**Stored items**

• • • •

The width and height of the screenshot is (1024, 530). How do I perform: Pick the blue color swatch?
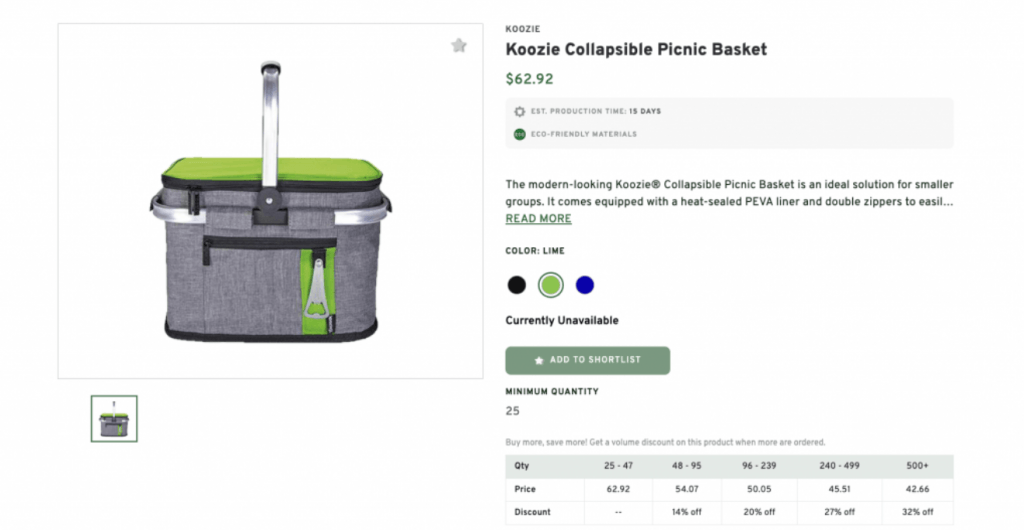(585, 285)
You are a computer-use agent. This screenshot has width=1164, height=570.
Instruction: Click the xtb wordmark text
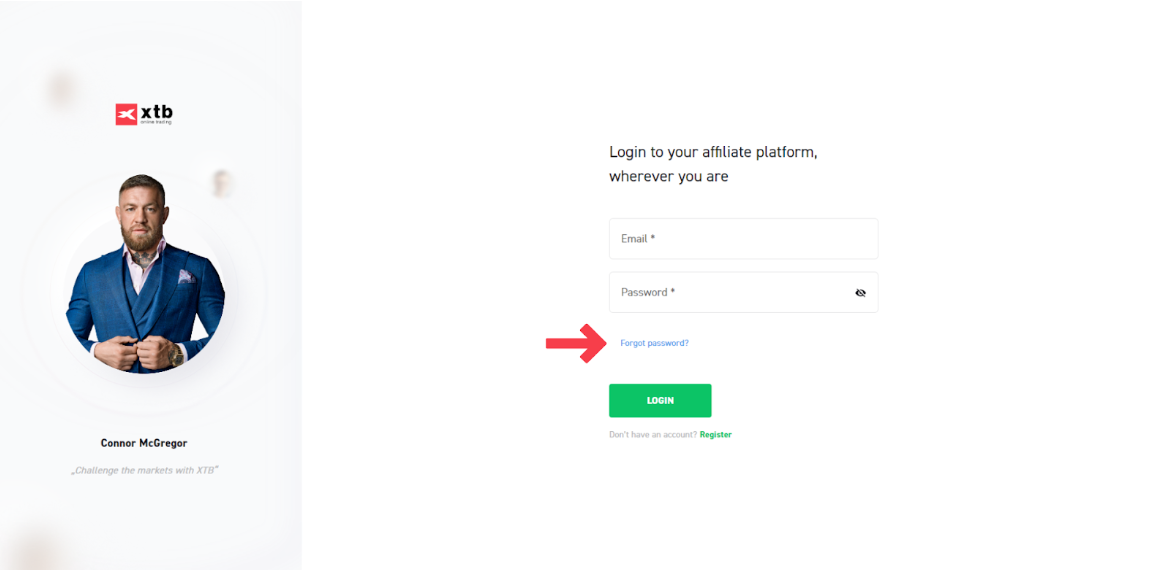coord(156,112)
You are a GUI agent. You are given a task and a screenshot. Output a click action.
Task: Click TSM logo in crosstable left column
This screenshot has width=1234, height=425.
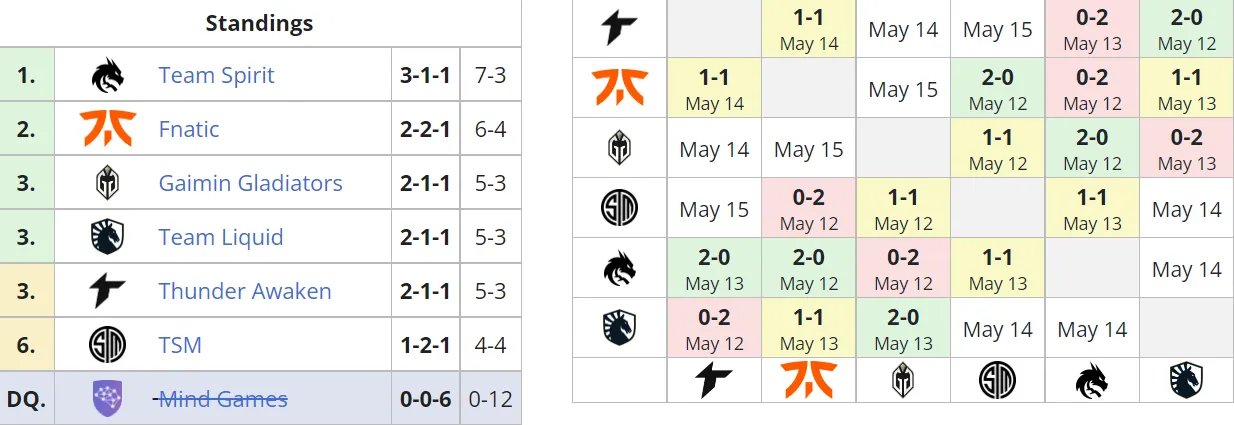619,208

• • • •

Before handing back the copy, remove the pictures; otherwise print the data exactly.

**Response to this task**
The width and height of the screenshot is (1024, 530). How do I perform: Pick the blue color swatch?
(585, 285)
You are a computer-use agent. This screenshot has width=1164, height=570.
Instruction: Click the xtb wordmark text
coord(156,112)
You are a GUI agent. You are given a task and a screenshot. Output a click action.
Task: Click TSM logo in crosstable left column
This screenshot has width=1234, height=425.
619,208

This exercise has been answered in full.